Pneumologie 2012; 66 - A503
DOI: 10.1055/s-0032-1315510

Remodelling-related molecular profiles in interstitial pulmonary fibrosis

D Jonigk 1, J Rische 2, L Maegel 2, 3, H Golpon 4, N Izykowski 2, CL Bockmeyer 2, T Welte 4, S Janciauskiene 4, J Gottlieb 4, G Warnecke 5, A Haverich 5, H Kreipe 2, F Laenger 2
  • 1Hannover Medical School, Hanover
  • 2Institute of Pathology
  • 3Department of Experimental Lung Research
  • 4Department of Respiratory Medicine
  • 5Department of Thoracic Surgery

Rationale: Idiopathic pulmonary fibrosis (IPF) is the most representative of the idiopathic interstitial pneumonia group (IIP) and is a disease characterized by an overall poor prognosis and unresponsiveness to currently available therapies. Thus elucidation of molecular pathways to gain better insight into the pathogenesis and identify potential therapeutic targets is warranted.

Methods: We performed compartment-specific analyses using laser microdissection, RT-PCR based microarray techniques and immunohistochemistry in lung samples from well defined patients with UIP, nonspecific interstitial pneumonia (NSIP), organizing pneumonia (OP) patterns and controls (n=5 of each group).

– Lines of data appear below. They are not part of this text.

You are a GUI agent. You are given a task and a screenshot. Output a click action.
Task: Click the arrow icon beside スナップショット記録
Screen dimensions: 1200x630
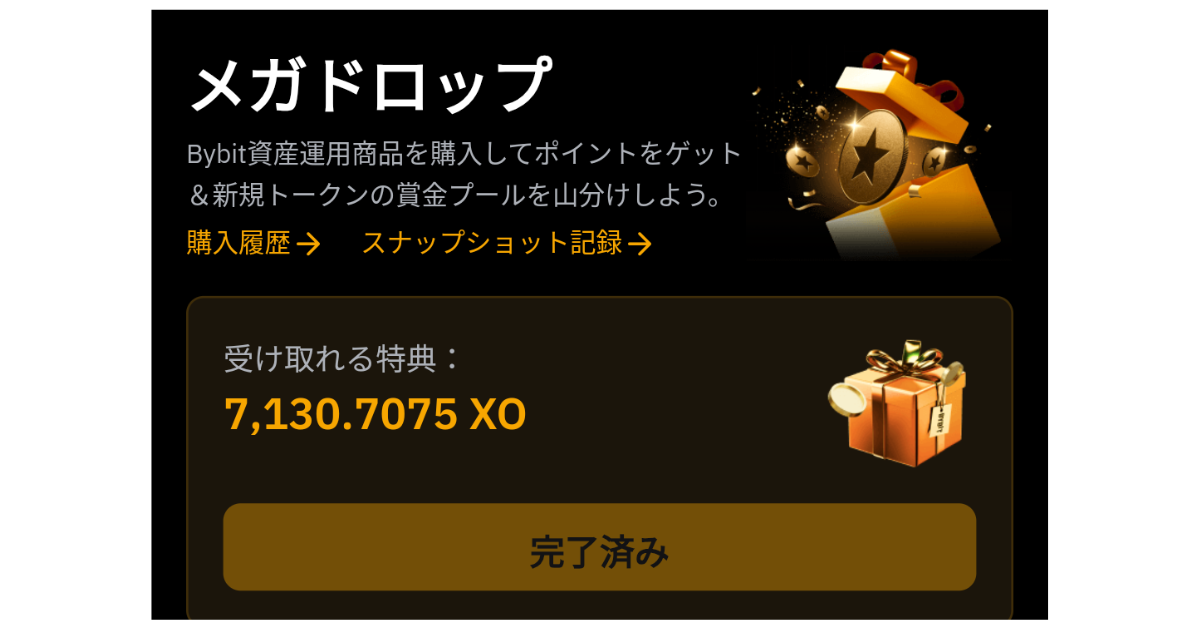640,244

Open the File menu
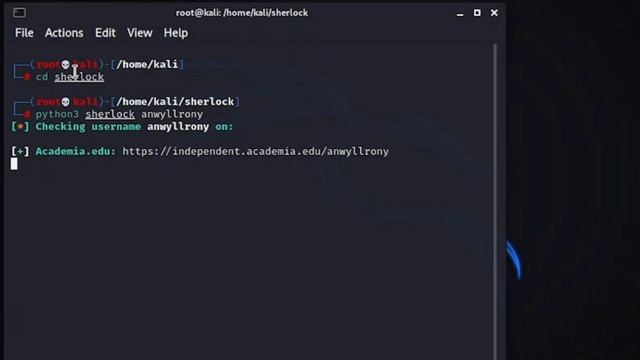click(24, 33)
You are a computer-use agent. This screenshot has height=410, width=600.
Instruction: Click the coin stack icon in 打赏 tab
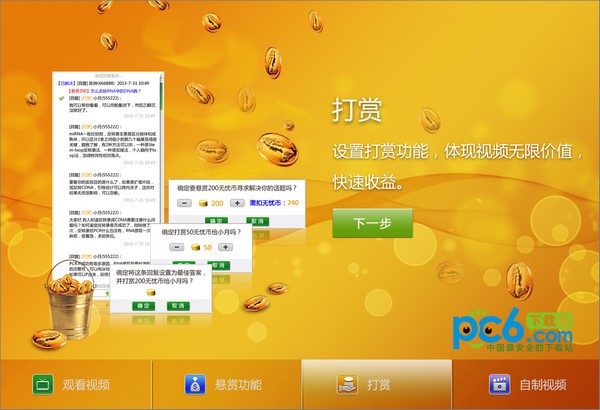point(346,384)
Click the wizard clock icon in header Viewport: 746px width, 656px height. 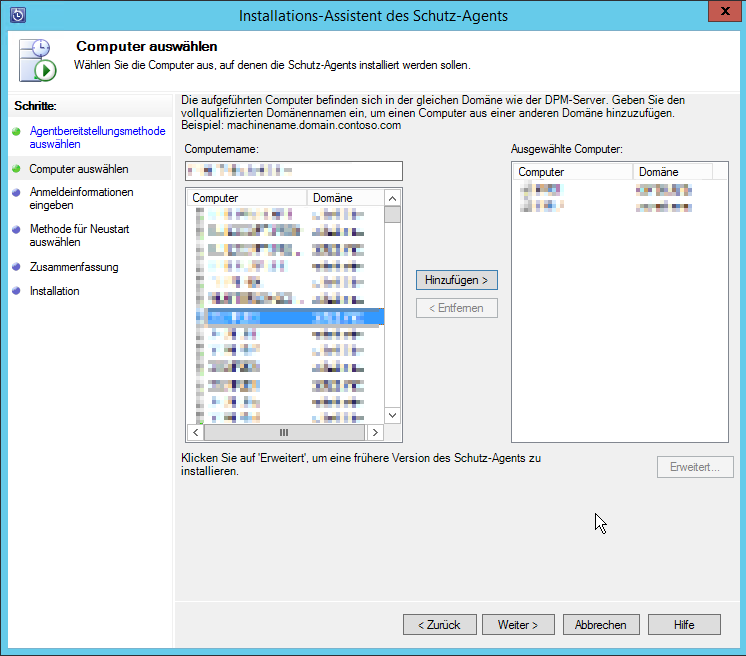click(38, 61)
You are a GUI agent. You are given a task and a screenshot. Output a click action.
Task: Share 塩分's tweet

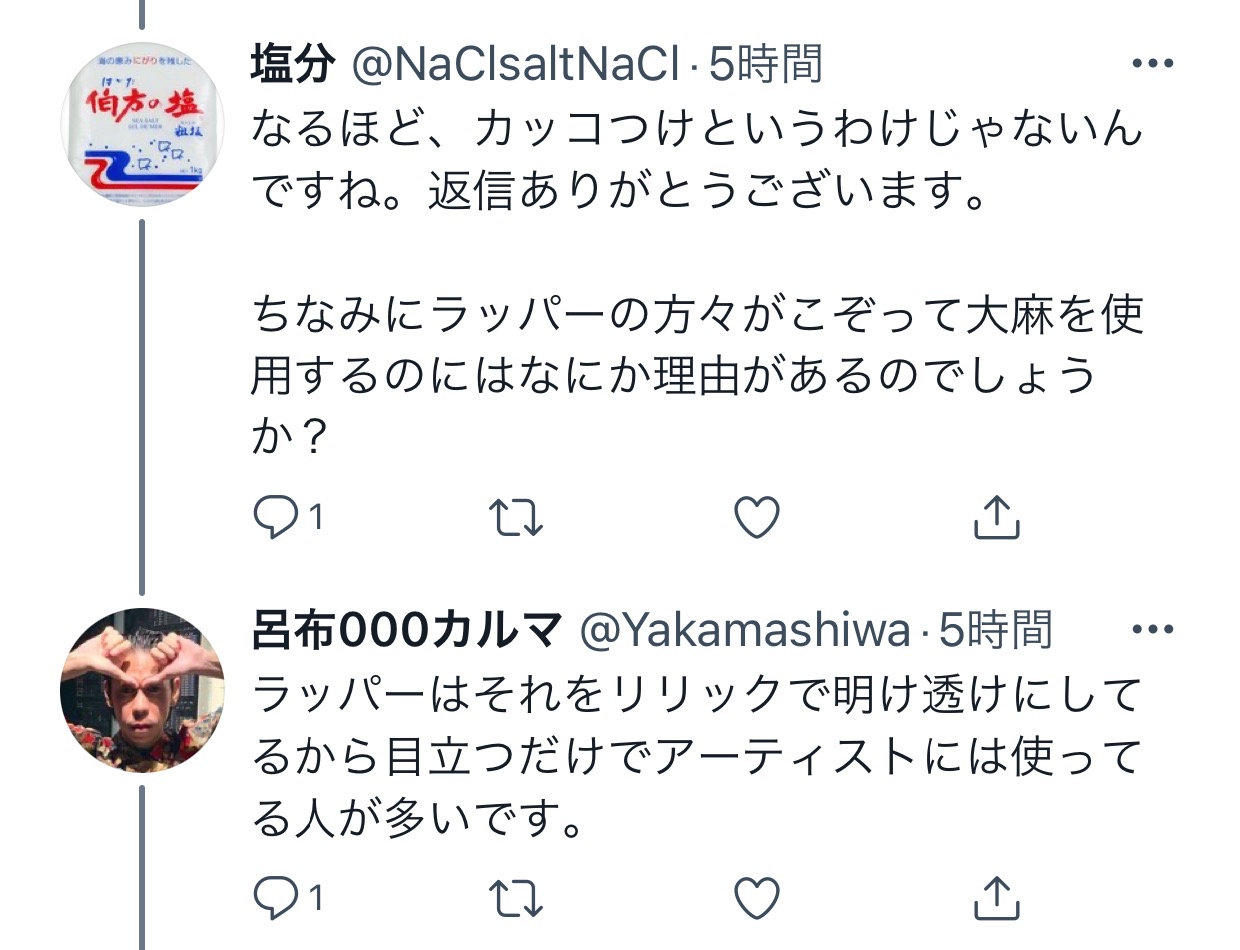point(996,517)
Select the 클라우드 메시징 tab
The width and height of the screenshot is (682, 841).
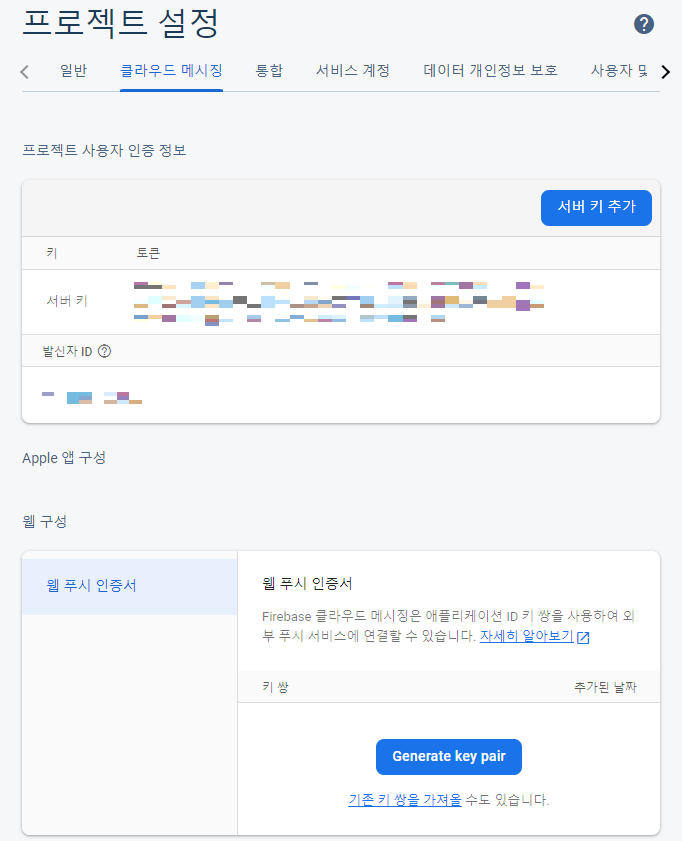(171, 71)
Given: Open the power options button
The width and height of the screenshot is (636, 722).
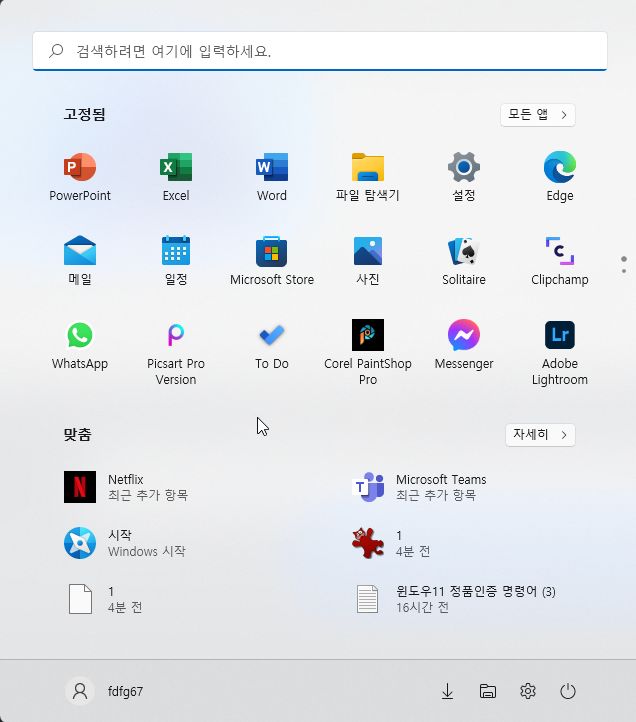Looking at the screenshot, I should 567,691.
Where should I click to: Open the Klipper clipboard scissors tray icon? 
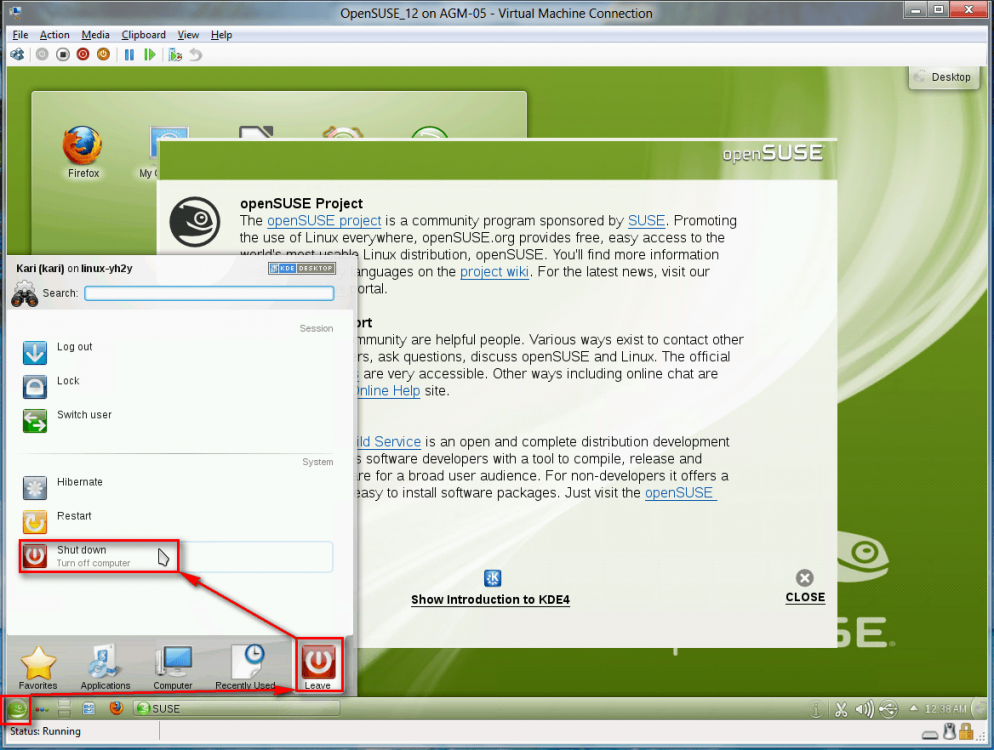click(x=840, y=709)
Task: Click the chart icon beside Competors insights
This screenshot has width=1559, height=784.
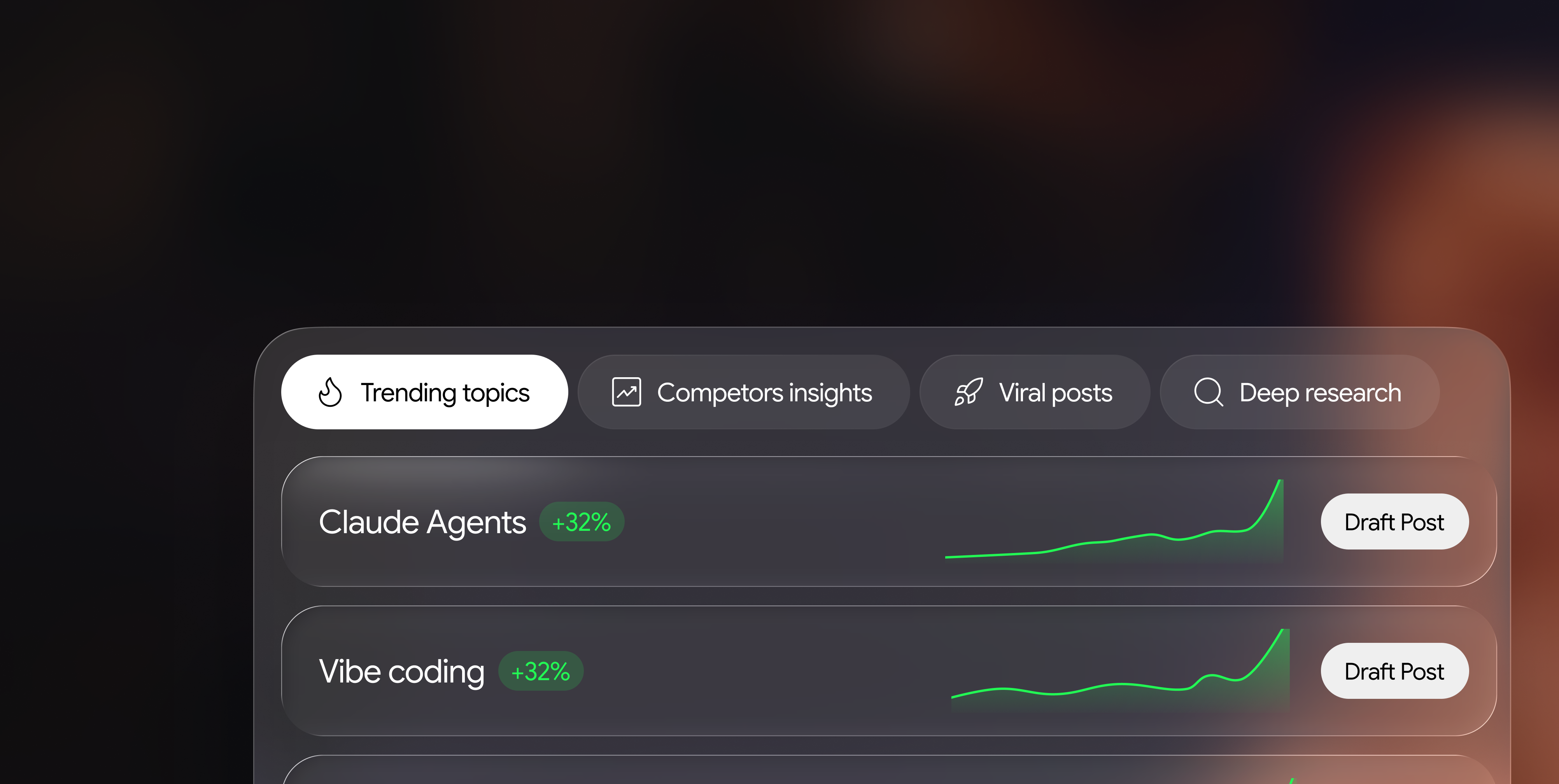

Results: Notably, we identified cardinal regulatory genes that were specifically up-regulated in UIP (BMP 4 and MMP13), NSIP (BMP6 and CXCR4) and OP (BMP1, IL-13 and TGFB3), respectively. In UIP, remodelled areas in showed a prominent up-regulation of fibrosis-associated genes like BMP7, MMP2 and TIMP2, while non-remodelled zones were characterized by a significantly higher expression of BMP6 and pro-inflammatory mediators IL-8 and IL-17A.

Conclusions: Our findings show that the histopathological changes seen in distinct IPF entities correlate to with specific genetic alterations. As novel treatments – like the infusion of anti-fibrotic BMPs – have shown promising results in animal experiments and preliminary human studies, our results could help to develop new interventions matched to specific disease entities.